[Task item] Copy every line of the material below word for word.

[Given records]
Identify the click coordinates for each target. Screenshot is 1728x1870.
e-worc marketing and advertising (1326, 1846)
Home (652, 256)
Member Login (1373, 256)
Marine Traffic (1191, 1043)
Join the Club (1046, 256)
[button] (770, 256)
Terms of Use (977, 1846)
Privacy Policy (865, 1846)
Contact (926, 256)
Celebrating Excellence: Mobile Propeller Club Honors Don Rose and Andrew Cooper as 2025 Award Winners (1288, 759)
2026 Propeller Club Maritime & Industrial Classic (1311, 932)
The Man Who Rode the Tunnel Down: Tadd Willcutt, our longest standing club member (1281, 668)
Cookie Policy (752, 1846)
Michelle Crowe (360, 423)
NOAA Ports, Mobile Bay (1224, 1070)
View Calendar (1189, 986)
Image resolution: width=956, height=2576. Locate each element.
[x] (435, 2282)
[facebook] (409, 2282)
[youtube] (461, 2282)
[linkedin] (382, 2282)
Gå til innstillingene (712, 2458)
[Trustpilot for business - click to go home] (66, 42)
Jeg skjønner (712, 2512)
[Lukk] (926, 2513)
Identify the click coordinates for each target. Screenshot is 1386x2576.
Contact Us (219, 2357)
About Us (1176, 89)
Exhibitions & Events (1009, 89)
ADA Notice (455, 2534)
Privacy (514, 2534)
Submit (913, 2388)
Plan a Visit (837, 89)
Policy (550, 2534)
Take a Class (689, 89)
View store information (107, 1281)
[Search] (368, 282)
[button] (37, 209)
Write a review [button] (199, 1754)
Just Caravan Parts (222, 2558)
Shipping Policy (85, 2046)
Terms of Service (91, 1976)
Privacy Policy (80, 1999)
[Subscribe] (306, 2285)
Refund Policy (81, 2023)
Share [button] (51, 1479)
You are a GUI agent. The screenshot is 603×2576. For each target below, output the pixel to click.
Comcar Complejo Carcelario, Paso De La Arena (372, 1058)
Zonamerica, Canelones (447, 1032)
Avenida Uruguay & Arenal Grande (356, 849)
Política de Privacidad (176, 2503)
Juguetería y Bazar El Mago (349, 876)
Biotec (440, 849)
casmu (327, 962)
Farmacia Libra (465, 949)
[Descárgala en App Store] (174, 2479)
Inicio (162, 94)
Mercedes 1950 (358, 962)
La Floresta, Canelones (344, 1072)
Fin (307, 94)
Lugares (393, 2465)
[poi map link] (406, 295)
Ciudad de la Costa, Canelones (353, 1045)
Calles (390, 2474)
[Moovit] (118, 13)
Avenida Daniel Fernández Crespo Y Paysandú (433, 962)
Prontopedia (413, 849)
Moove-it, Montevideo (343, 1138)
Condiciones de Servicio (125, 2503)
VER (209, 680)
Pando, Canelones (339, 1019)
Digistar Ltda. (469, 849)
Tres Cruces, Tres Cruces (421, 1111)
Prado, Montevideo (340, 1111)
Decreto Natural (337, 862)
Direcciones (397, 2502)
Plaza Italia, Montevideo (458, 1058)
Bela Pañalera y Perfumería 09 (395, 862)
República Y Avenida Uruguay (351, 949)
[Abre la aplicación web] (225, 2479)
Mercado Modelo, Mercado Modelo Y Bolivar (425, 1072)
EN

[Response]
Identify the click coordinates for each target. Screenshot is 1728x1870.
e-worc marketing and advertising (1326, 1846)
Home (652, 256)
Member Login (1373, 256)
Marine Traffic (1191, 1043)
Join the Club (1046, 256)
[button] (770, 256)
Terms of Use (977, 1846)
Privacy Policy (865, 1846)
Contact (926, 256)
Celebrating Excellence: Mobile Propeller Club Honors Don Rose and Andrew Cooper as 2025 Award Winners (1288, 759)
2026 Propeller Club Maritime & Industrial Classic (1311, 932)
The Man Who Rode the Tunnel Down: Tadd Willcutt, our longest standing club member (1281, 668)
Cookie Policy (752, 1846)
Michelle Crowe (360, 423)
NOAA Ports, Mobile Bay (1224, 1070)
View Calendar (1189, 986)
Image resolution: width=956, height=2576. Locate each element.
[x] (435, 2282)
[facebook] (409, 2282)
[youtube] (461, 2282)
[linkedin] (382, 2282)
Gå til innstillingene (712, 2458)
[Trustpilot for business - click to go home] (66, 42)
Jeg skjønner (712, 2512)
[Lukk] (926, 2513)
Identify the click coordinates for each target. Screenshot is 1386x2576.
Contact Us (219, 2357)
About Us (1176, 89)
Exhibitions & Events (1009, 89)
ADA Notice (455, 2534)
Privacy (514, 2534)
Submit (913, 2388)
Plan a Visit (837, 89)
Policy (550, 2534)
Take a Class (689, 89)
View store information (107, 1281)
[Search] (368, 282)
[button] (37, 209)
Write a review [button] (199, 1754)
Just Caravan Parts (222, 2558)
Shipping Policy (85, 2046)
Terms of Service (91, 1976)
Privacy Policy (80, 1999)
[Subscribe] (306, 2285)
Refund Policy (81, 2023)
Share [button] (51, 1479)
You are a GUI agent. The screenshot is 603×2576. For each target below, output the pixel to click.
Comcar Complejo Carcelario, Paso De La Arena (372, 1058)
Zonamerica, Canelones (447, 1032)
Avenida Uruguay & Arenal Grande (356, 849)
Política de Privacidad (176, 2503)
Juguetería y Bazar El Mago (349, 876)
Biotec (440, 849)
casmu (327, 962)
Farmacia Libra (465, 949)
[Descárgala en App Store] (174, 2479)
Inicio (162, 94)
Mercedes 1950 (358, 962)
La Floresta, Canelones (344, 1072)
Fin (307, 94)
Lugares (393, 2465)
[poi map link] (406, 295)
Ciudad de la Costa, Canelones (353, 1045)
Calles (390, 2474)
[Moovit] (118, 13)
Avenida Daniel Fernández Crespo Y Paysandú (433, 962)
Prontopedia (413, 849)
Moove-it, Montevideo (343, 1138)
Condiciones de Servicio (125, 2503)
VER (209, 680)
Pando, Canelones (339, 1019)
Digistar Ltda. (469, 849)
Tres Cruces, Tres Cruces (421, 1111)
Prado, Montevideo (340, 1111)
Decreto Natural (337, 862)
Direcciones (397, 2502)
Plaza Italia, Montevideo (458, 1058)
Bela Pañalera y Perfumería 09 (395, 862)
República Y Avenida Uruguay (351, 949)
[Abre la aplicación web] (225, 2479)
Mercado Modelo, Mercado Modelo Y Bolivar (425, 1072)
EN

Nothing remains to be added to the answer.